You Already Know - So Why Aren’t You Moving?
- 13 hours ago
- 4 min read
What would it take for you to finally want what GOD wants more than what you want?
Not do what GOD wants. Not obey. Not comply. Want it. This is a bigger problem than you think. And many are stuck here - are you?
Quick story. I’ve been spending time with someone who is losing everything. Spouse threatening to leave. Job gone. License gone. Addiction running the show.
And this person agrees with everything I say. No pushback. No argument. They nod, say “you’re right,” and go home and do nothing. That’s not rebellion. That’s something else entirely.
Why do intelligent people, people who can clearly see the exit, stand in a burning building?
Solomon didn’t soften his answer. “Like a dog that returns to its vomit, a fool repeats his foolishness.” (Proverbs 26:11 NCV)
The question that verse raises isn’t whether the dog knows better. It’s why the dog goes back. And the answer is uncomfortable. Something in its nature is drawn to it. Something in the dog wants it. That’s not just a dog problem.
The Apostle Paul, the man who wrote half the New Testament, said this: “I do not understand what I do. I do not do what I want to do, and I do the things I hate.” (Romans 7:15 NCV)
This is not a struggling new believer. This is a man who had a face-to-face encounter with the risen Christ. And he said, I do the things I hate. This isn’t a new problem. It isn’t a modern problem. It is a human problem.
A war inside every person between what they know they should want and what they actually want in the moment.
Shame can drive bad choices.
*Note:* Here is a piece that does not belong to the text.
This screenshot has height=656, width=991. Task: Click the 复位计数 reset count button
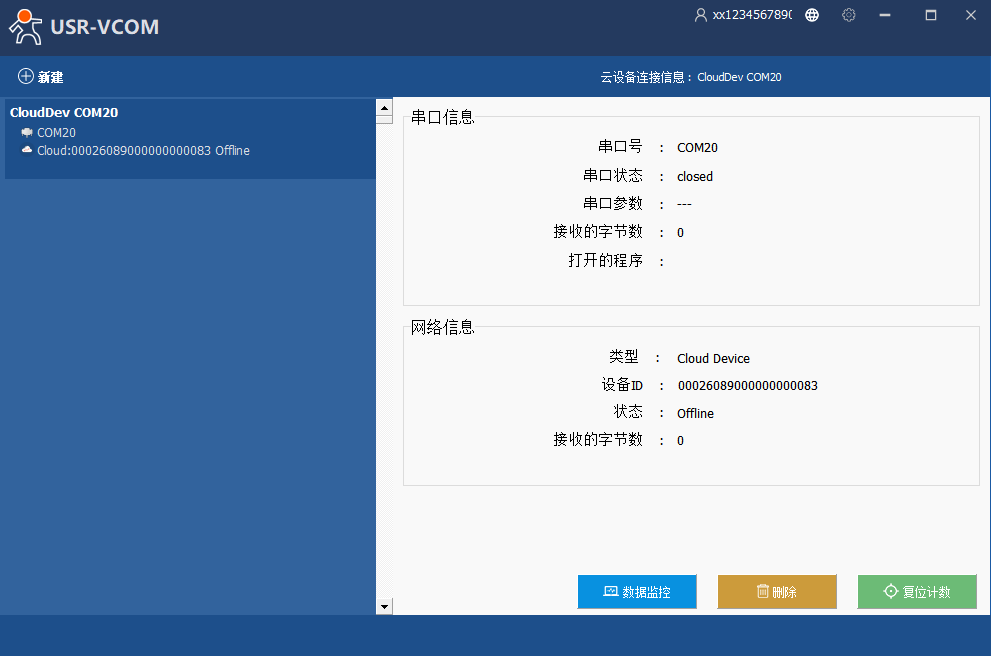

Fear can. Guilt, unresolved pain, unforgiveness, all of it can. But underneath every one of those things, there is usually a simpler, harder truth.
We want what we want more than we want what GOD wants.
Take addiction specifically. We think it gives us something. Relief. Escape. A few hours where the weight lifts. GOD is offering sobriety, which means feeling everything you’ve been numbing.
Long term, there’s no comparison. But in the moment it doesn’t feel better. It feels harder. So we choose what we want.
That’s not just weakness. That’s a trust problem. And underneath the trust problem is a belief problem. We don’t fully believe that what GOD promises is actually better than what we’re holding.
This is the oldest lie there is. The serpent didn’t tell Eve that GOD was evil. He whispered something far more dangerous. “God knows that if you eat the fruit…you will be like God.” (Genesis 3:5 NCV)
In other words, do the wrong thing and it will improve your life. We sin because in the moment, we believe it will.
And most of us know it’s not true. We’ve felt the morning after. We’ve watched the relationship deteriorate. We’ve seen the freedom narrow. And we go back anyway.
Solomon described where that road leads. “The cords of his sin hold him fast.” (Proverbs 5:22 NCV)
What starts as a thread becomes a rope. What starts as a choice becomes a chain. Nobody decides to be enslaved. They make a choice. Then another. Then the choice starts creating the enslavement.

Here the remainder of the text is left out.